What is the point if having hard limits if you are going to ignore them
They are there so both parties enjoy thier time tigether
Never ignore hard limits it shows you dont care and havent listened


poisoned_harlett replies on 2/10/2018 10:18 am:
my thought... When a HARD LIMIT has been discussed, validated and agreed to... It MUST NEVER be ignored... Ignoring a HARD LIMIT is equal to ignoring a SAFE WORD... Can HARD LIMITS and soft limits (and there is a huge difference between HARD and soft limits) be revisited and the 'terms' of a relationship be renegotiated??? Sure... Unless or until that happens it is unacceptable to ignore a HARD LIMIT... p_h

slaaf85_91 55M
280 posts
2/10/2018 9:16 am

In the gay world this may be slightly different. I tend to pass my limits not willing to spoil the situation for the Dom who works out his sm desire on my body. I put myself many times at risk, but it seems stronger than my common sense.


poisoned_harlett replies on 2/10/2018 10:07 am:
So If you had an allergy to peanuts and you told your partner that eating peanuts was a definite NO for you and you explained that eating peanuts would cause an allergic reaction that would cause your death... In the gay community, it would be acceptable for him to make you eat a peanut butter sandwich... Interesting... I am not sure but I believe that in most communities that behavior sounds more like attempted murder... p_h

footlicker1214 65M
7 posts
2/10/2018 11:19 am

Never;limit that's why it's called a hard


poisoned_harlett replies on 2/10/2018 2:14 pm:
A lot of people seem to understand the concept... p_h

DancingDom 68M
9463 posts
2/10/2018 4:15 pm

You never ever break a hard limit. And don't be a pest trying to convince a submissive/bottom to do it anyway. Nothing wrong with occasional asking one to consider doing such. But insistence questions/requests are at the very least annoying. But they will seem like pressure and coercion to the submissive/bottom. Keep asking often adn you are sure to soon be looking for a new submissive/bottom.

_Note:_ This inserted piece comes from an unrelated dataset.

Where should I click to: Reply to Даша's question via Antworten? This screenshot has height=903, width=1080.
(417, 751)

"One Big Sky Covers Us All Equally"


poisoned_harlett replies on 2/10/2018 4:21 pm:
Good to see you DD... p_h

msub4FLRUSA 54M
4 posts
2/11/2018 11:27 am

Hard limits exist for a reason. Over time with knowledge, trust and safety you may soften your stance but until then they should be respected.


JanellaGirl 27F
4 posts
2/11/2018 2:27 pm

hard limit = don't do it.


MissLoveParty1 36F  
18 posts
2/12/2018 10:13 am

People establish hard limits for good reasons. Responsible people respect and follow limits. How can you build trust if you violate hard limits?


Intercrural69 44M
13 posts
2/12/2018 4:53 pm

Hard to believe people get this wrong.


slaveUser1960 55M
23 posts
2/15/2018 6:13 pm

hard or dangerous thats the question


mytrn4funnow 54F  
2 posts
2/15/2018 6:55 pm

    Quoting VladVampireLord:
    This is all based on the premise of consensual activity. If you violate consent you enter into the area of criminality and abuse which puts everyone at risk. Typical penalty in the US if you check news articles of this type is 30 years jail time.

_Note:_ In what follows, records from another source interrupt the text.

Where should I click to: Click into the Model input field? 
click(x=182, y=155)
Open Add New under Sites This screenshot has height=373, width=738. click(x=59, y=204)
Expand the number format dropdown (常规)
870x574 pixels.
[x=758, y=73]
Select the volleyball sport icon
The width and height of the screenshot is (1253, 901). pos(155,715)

    Best to make a written contract and modify it in writing before altering hard limits without prior consent.
Well said Vlad! Thank you!


sub4blackalpha 47F  
3 posts
2/16/2018 7:36 am

COMMUNICATION is key..TRUSTING that a Dom will respect your agreed upon hard limits makes the session more enjoyable..If you have concerns that he, or she will exceed that, you're with the wrong Dom..


yoling 35F  
4 posts
2/16/2018 8:51 am

while women say that is" hard limits", meant No...even be pushed


yoling 35F  
4 posts
2/16/2018 8:55 am

Hard limits are meant=never do it, dont want do it,.......meant NO


Yocum1976 41M  
16 posts
2/18/2018 7:01 am

In my own opinion, hard limits are NEVER ignored, but they can be crossed ONLY if the sub expressly requests, AND CONFIRMS, that they are freely requesting that the limit in question be pushed/crossed.


Plz2BNuPeg 65M
3 posts
2/21/2018 12:00 pm

A clear violation of trust and should not be tolerated


fattedick 59M
6 posts
2/22/2018 4:40 am

Never ever. Respect on both sides


GoodDom128 63M  
3 posts
2/22/2018 9:15 am

Respect is Everything in a D's relationship. If violated, the Submissive has to evaluate the relationship.